New business takes wine on the road
For a different kind of spin on a wine tasting tour, a Newberg company has added a new wrinkle that adds a bit of cardio to a day of wine sampling.
Wine de Roads, located at 18710 N.E. Williamson Road, was founded earlier this year and puts customers on bikes to tour the area's local wineries and vineyards. Customers go at leisurely pace on a guided tour, which starts at the shop and goes to three wineries in the area. All told, the tour lasts around five hours over flat roads and a few rolling hills. Customers travel between eight and 12 miles during the day, and winery stops are every four to five miles. The tour will also stop at other locations along the way to learn more about the area.
More strenuous tours can also be booked that are more difficult or longer. Tours began the first weekend in May and will run through September on Fridays, Saturdays and Sundays. Tours have a maximum of six people and a minimum of two. All tours are rain or shine and run $105 per rider. However, if it is raining too hard, a van will drive customers around instead and the tour will add additional wineries not accessible by bike.
The van can also carry bottles of wine customers buy during the day. If a rider gets tired during the day, they can opt to ride in the van as well, as it follows the bikes during the tour. In addition to Raleigh hybrid bikes, Wine de Roads also provides helmets and water for riders. The day starts with a quick presentation on safety procedures and the history of the area, before riders hit the road.
Wine tasting fees are not included in the price and vary depending on the winery. Riders are also provided a picnic style lunch that includes charcuterie, cheeses, breads, vegetables and a dessert.
The business is owned by Lisa Gilbertson and Phil Amaya, who moved to the area in 2016. Amaya said when they moved to the area from Tigard, they realized just how many wineries were around by cycling to explore the area.
"We thought it would be a great way to take friends and family and give them a unique wine experience," he said.

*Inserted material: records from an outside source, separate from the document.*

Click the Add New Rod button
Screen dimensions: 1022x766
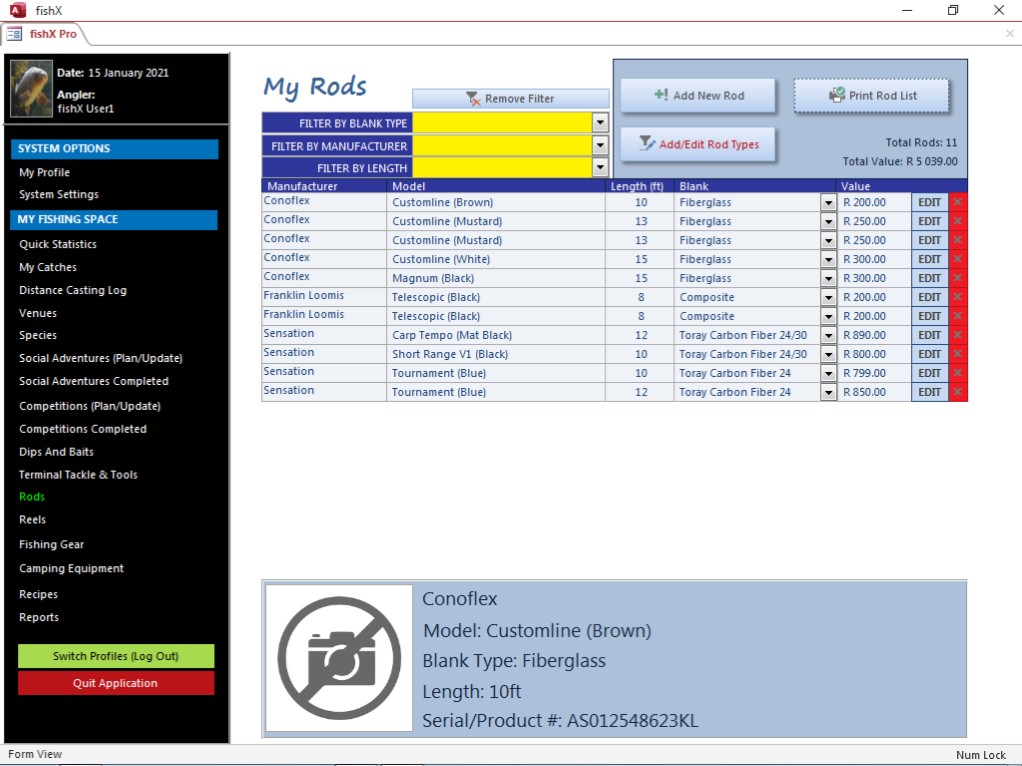698,96
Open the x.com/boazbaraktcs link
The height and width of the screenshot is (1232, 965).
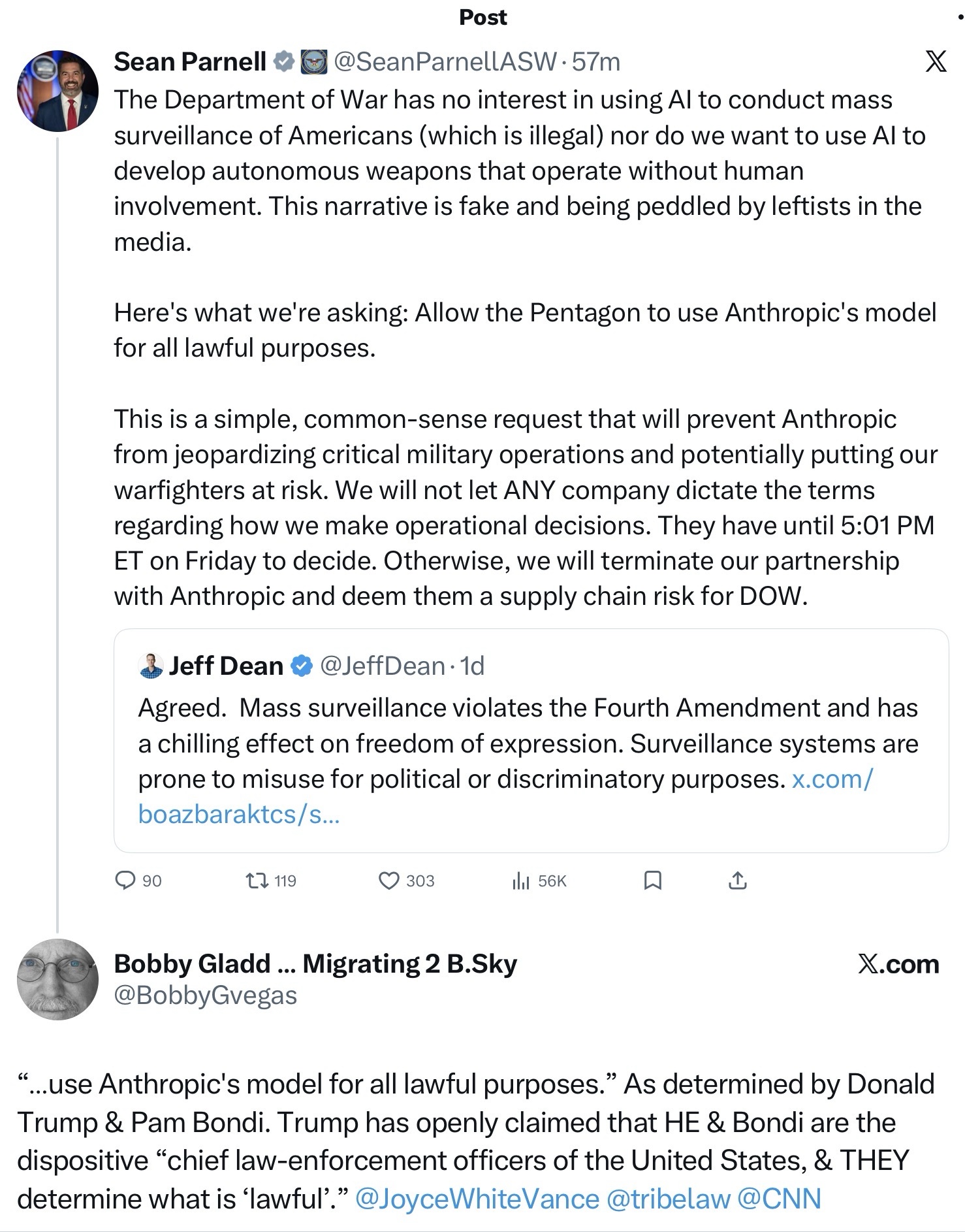coord(831,779)
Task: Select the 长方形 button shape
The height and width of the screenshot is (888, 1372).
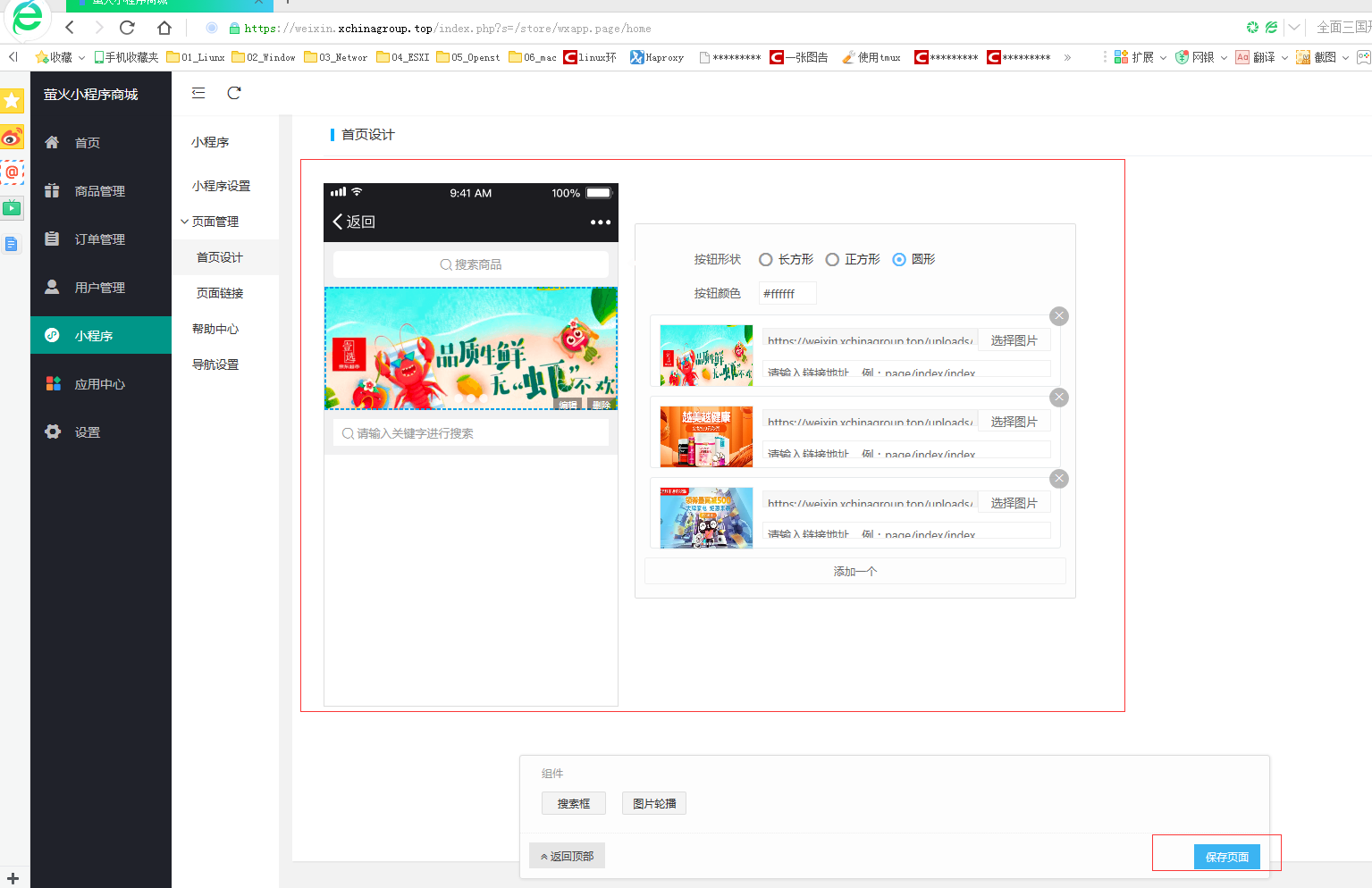Action: 766,260
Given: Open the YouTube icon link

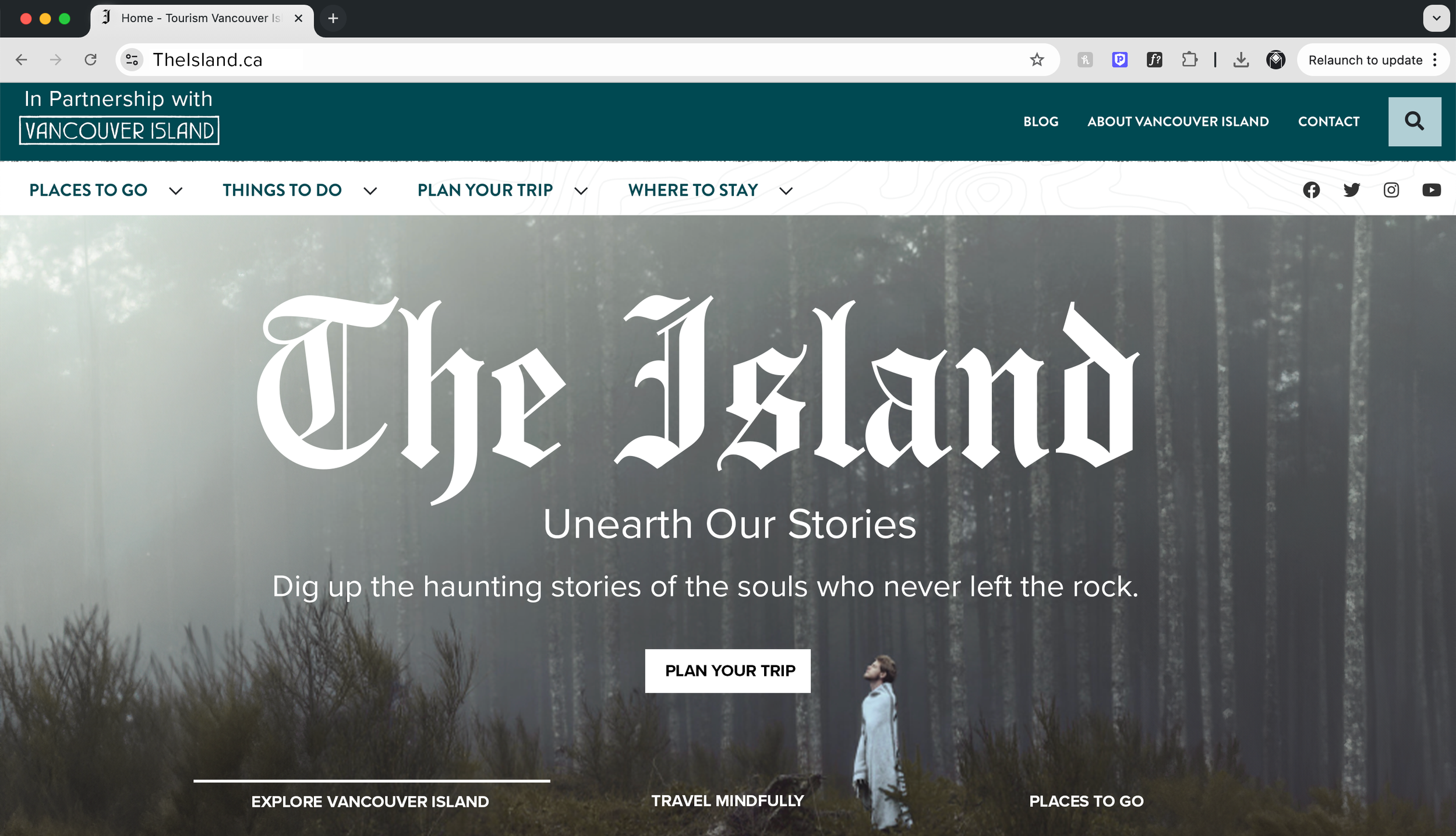Looking at the screenshot, I should [x=1431, y=190].
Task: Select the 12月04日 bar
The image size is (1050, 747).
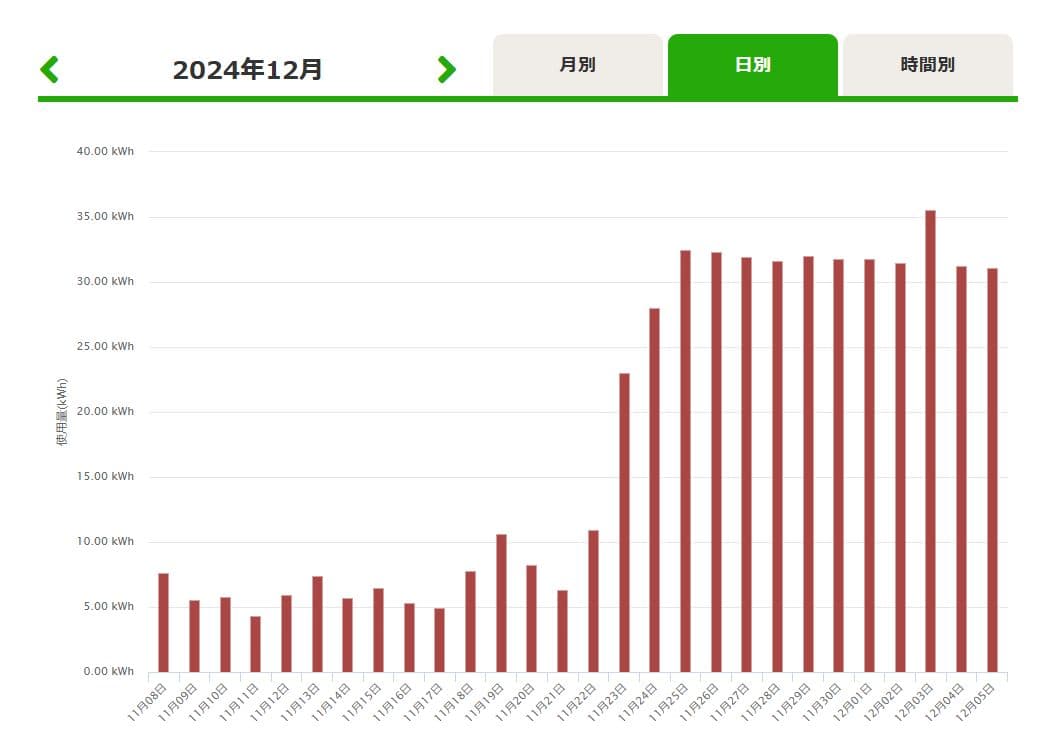Action: [x=961, y=468]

The business did a few test runs before opening its doors, which the couple said did very well, and Amaya said once people start coming to the area on vacations, they'll get even busier. He added that they are talking to local hotels like the Allison Inn and Spa, as well as Air BnBs, and wineries to get the word out about their business.
Amaya said they ask customers to get to the shop around 10:15 a.m., so they can be at the first winery around 11 a.m. when it opens. There is no set list of wineries, as tours change, but they like to hit three different viticultural areas.
"The other thing we're working on is providing special events," Amaya said.
For example, they want to do something special for Mother's Day, such as having a different meal. He said for Father's Day, they want to go to Ewing Young Distillery to change it up. He said there's even been a bachelorette party that reached out to the business.
"We want to work with people and make it a great experience," he said.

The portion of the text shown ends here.